┌──

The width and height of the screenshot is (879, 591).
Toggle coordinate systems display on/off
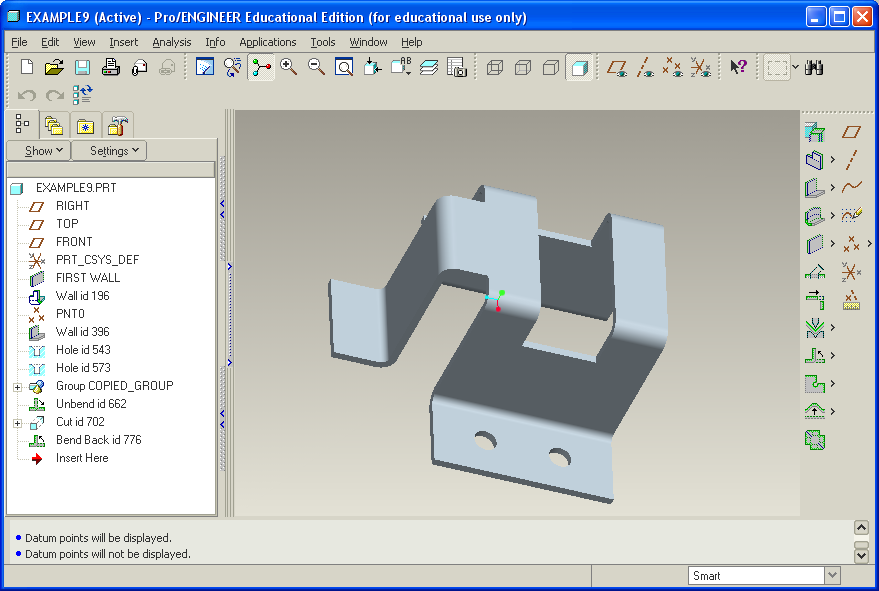click(x=701, y=67)
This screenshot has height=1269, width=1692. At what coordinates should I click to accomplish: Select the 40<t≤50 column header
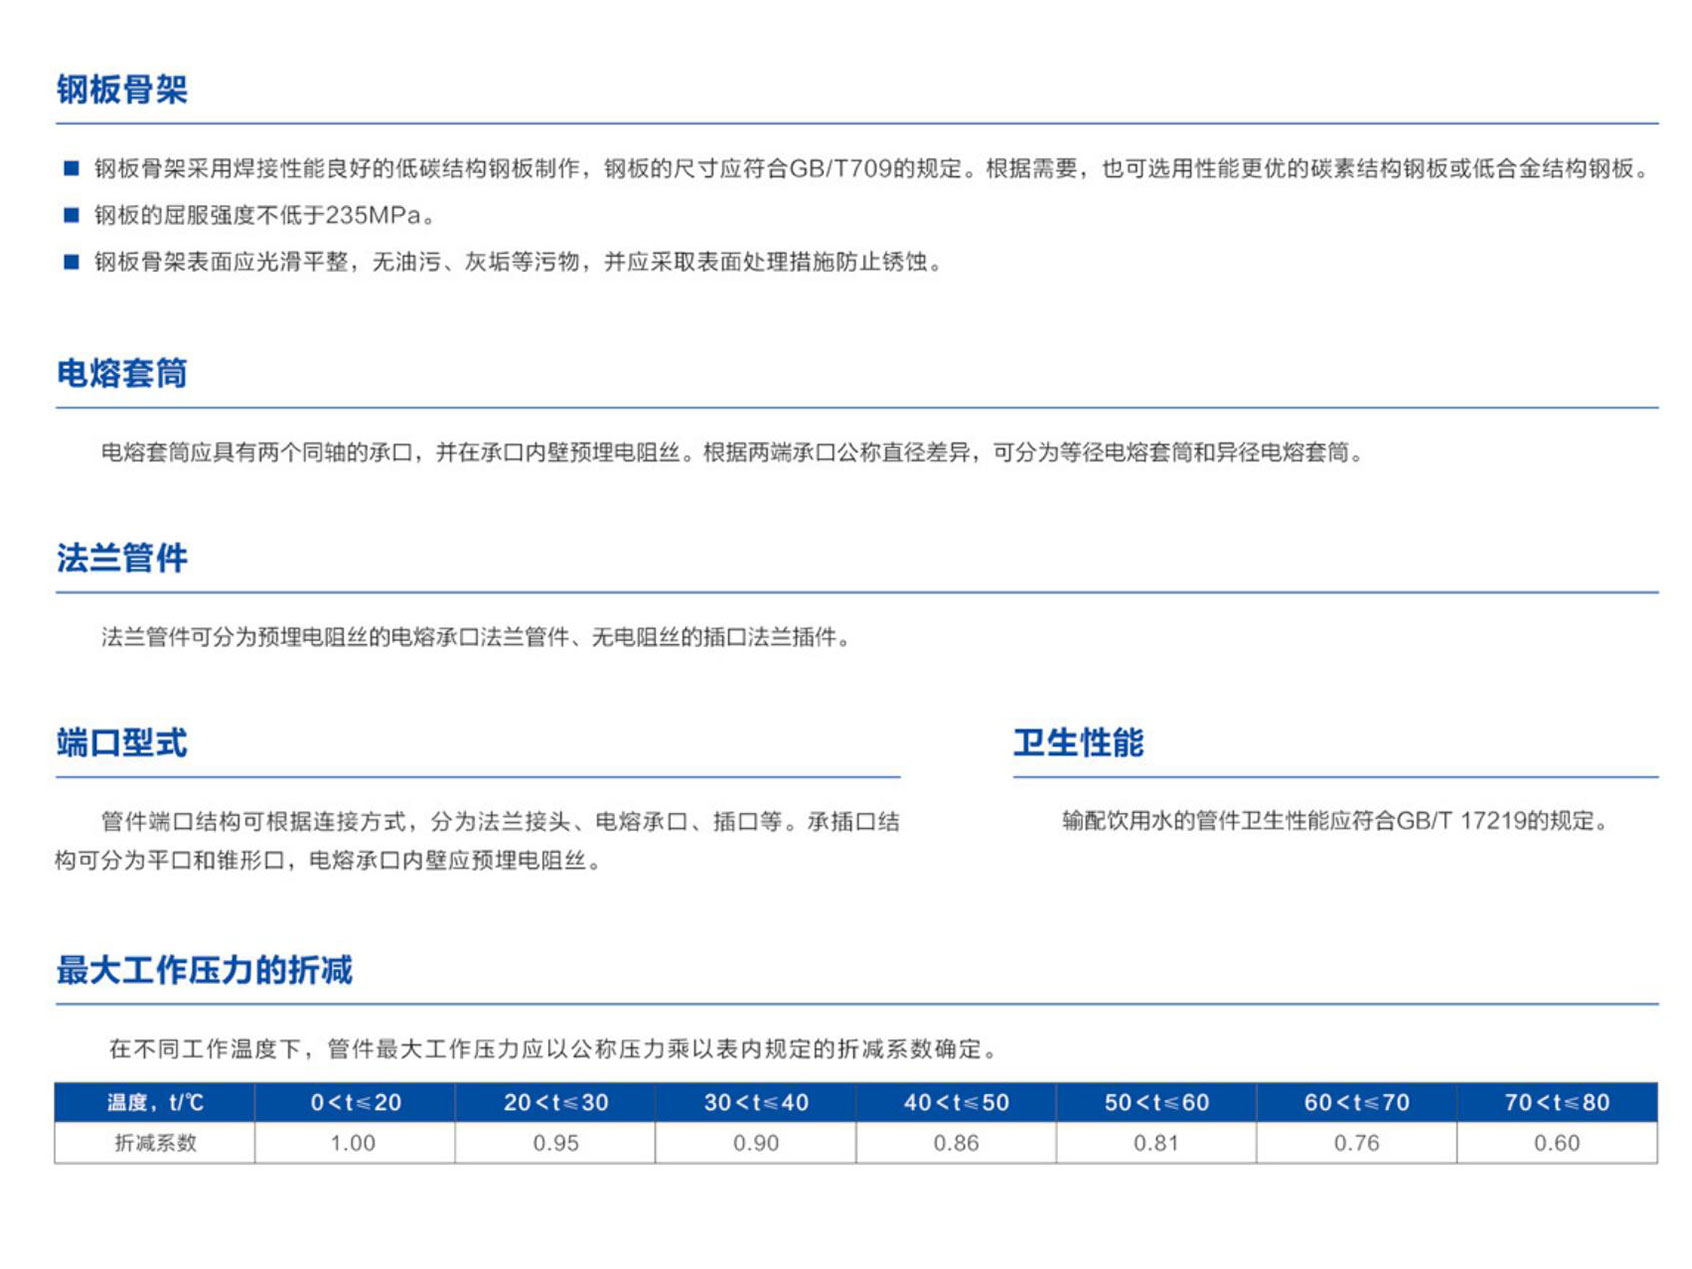point(956,1102)
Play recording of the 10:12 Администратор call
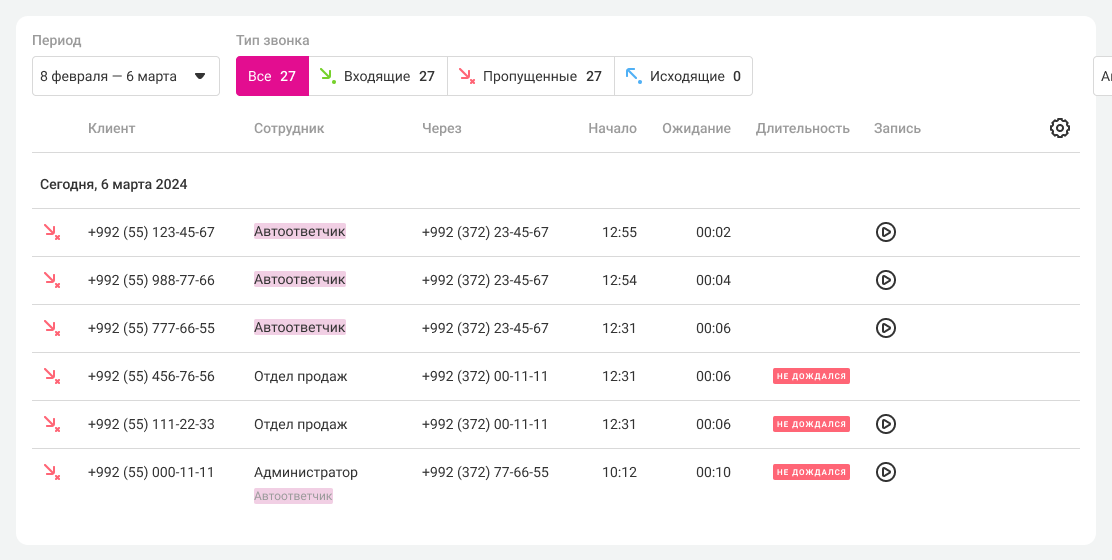 885,472
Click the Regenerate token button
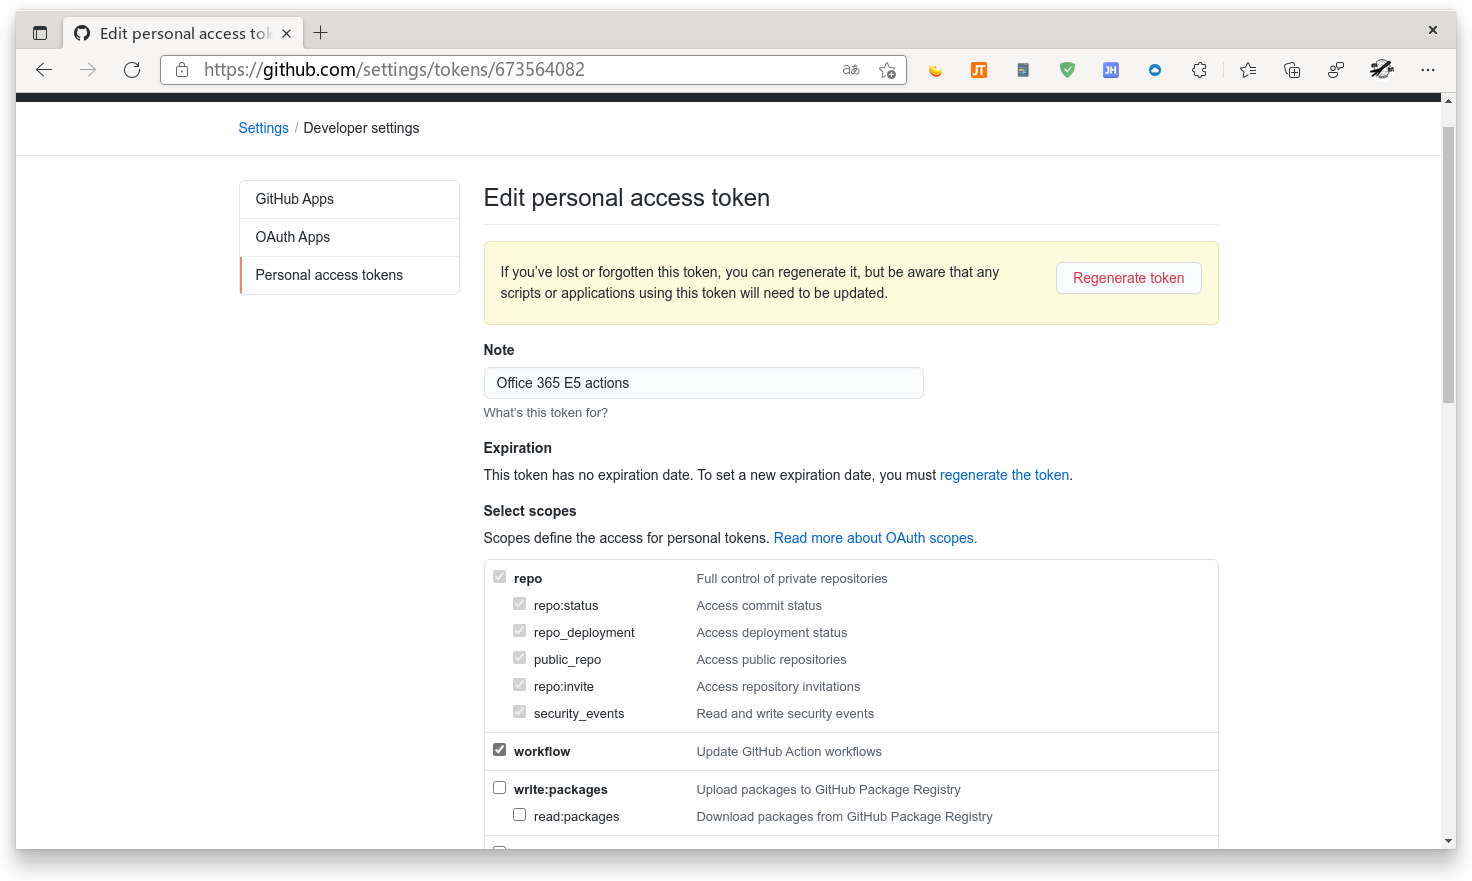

└──

**TASK STATEMENT**
The records above are to be copied exactly, without their pictures.

**ANSWER TO THE PROBLEM**
The width and height of the screenshot is (879, 591).
Toggle coordinate systems display on/off
click(x=701, y=67)
This screenshot has height=1269, width=1692. At what coordinates should I click to accomplish: Select the 40<t≤50 column header
point(956,1102)
Play recording of the 10:12 Администратор call
 885,472
Click the Regenerate token button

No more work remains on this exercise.